Non-profit

UndocuBlack Network

Website:

undocublack.org

Location:

MD

Tax-Exempt Status:

501(c)(3)

Project of:

The Praxis Project

Formation:

2016

Type:

Left-wing Immigration Advocacy

Executive Director:

Jonathan Jayes-Green

UndocuBlack Network is a left-wing advocacy group for illegal immigrants, primarily those who are black. UndocuBlack lobbies for repealing border security and immigration regulation policies, while also calling for more lenient criminal justice policies. These include ending life sentences without parole, ending mandatory minimum sentences, decriminalizing illegal border crossings, and ending capital punishment. [1]
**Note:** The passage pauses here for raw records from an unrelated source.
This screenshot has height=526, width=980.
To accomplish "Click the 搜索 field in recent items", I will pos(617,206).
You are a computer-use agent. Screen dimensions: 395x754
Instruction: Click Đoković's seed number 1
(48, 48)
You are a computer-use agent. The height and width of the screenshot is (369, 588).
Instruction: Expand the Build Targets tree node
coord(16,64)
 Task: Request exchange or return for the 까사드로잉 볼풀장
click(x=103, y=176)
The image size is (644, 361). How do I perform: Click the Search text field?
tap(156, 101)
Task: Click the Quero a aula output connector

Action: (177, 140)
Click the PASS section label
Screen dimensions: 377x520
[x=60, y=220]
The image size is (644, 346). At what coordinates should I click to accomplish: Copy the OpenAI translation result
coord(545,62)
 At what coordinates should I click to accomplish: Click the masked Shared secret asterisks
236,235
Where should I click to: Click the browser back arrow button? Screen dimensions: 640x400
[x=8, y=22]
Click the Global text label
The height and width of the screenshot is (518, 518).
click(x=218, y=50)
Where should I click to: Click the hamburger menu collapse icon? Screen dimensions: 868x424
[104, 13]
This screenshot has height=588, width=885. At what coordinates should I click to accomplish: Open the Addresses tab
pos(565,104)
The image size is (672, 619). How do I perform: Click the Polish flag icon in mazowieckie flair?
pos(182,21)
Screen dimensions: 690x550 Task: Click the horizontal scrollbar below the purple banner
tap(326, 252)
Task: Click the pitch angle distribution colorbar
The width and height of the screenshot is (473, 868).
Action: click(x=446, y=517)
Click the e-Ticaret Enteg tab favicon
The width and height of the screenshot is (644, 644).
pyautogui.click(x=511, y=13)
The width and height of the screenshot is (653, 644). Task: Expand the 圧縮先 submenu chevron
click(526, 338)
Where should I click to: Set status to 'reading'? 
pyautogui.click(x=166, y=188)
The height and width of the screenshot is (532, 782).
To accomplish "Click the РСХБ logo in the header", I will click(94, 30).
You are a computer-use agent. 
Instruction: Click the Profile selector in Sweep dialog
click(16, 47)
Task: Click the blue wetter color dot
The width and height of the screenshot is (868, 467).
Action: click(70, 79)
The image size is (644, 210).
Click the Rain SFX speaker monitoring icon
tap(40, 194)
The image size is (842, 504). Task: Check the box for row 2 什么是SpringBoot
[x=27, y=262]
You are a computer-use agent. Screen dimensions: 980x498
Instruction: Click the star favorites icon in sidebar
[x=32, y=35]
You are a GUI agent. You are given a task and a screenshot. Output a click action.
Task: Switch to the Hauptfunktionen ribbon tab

UndocuBlack Network partners with radical left-wing groups on immigration policy like Black and Pink, which advocates for abolishing incarceration and criminal courts. UndocuBlack has also advocated for the unconditional release of legally detained migrants from Immigration and Customs Enforcement (ICE) custody. [2] [3]

Background

Launched in 2016, UndocuBlack Network is a child organization of The Praxis Project, a left-wing advocacy group for many issues including immigration, abortion, and environmentalism. [4]

On January 15, 2016, UndocuBlack Network hosted its inaugural event in Miami, Florida called “The Undocumented and Black Convening,” which only black illegal immigrants could attend. According to executive director Jonathan Jayes-Green, the event was organized to “blackify” the narratives of illegal immigrants who are black. [5]

Advocacy

Since its inception, UndocuBlack has advocated for federal legislation and executive action that revises or removes existing provisions for immigration enforcement and normal criminal justice procedures in several major proposals.

Criminal Justice

In November 2019, UndocuBlack Network was named by left-wing U.S. Rep. Ayanna Pressley (D-MA) as having helped draw up her radical criminal justice reform bill. The bill proposes to repeal Federal laws prohibiting unauthorized border crossings, as well as the detention and deportation for those who violate such laws, among other major changes to make criminal justice more lenient. [6] [7]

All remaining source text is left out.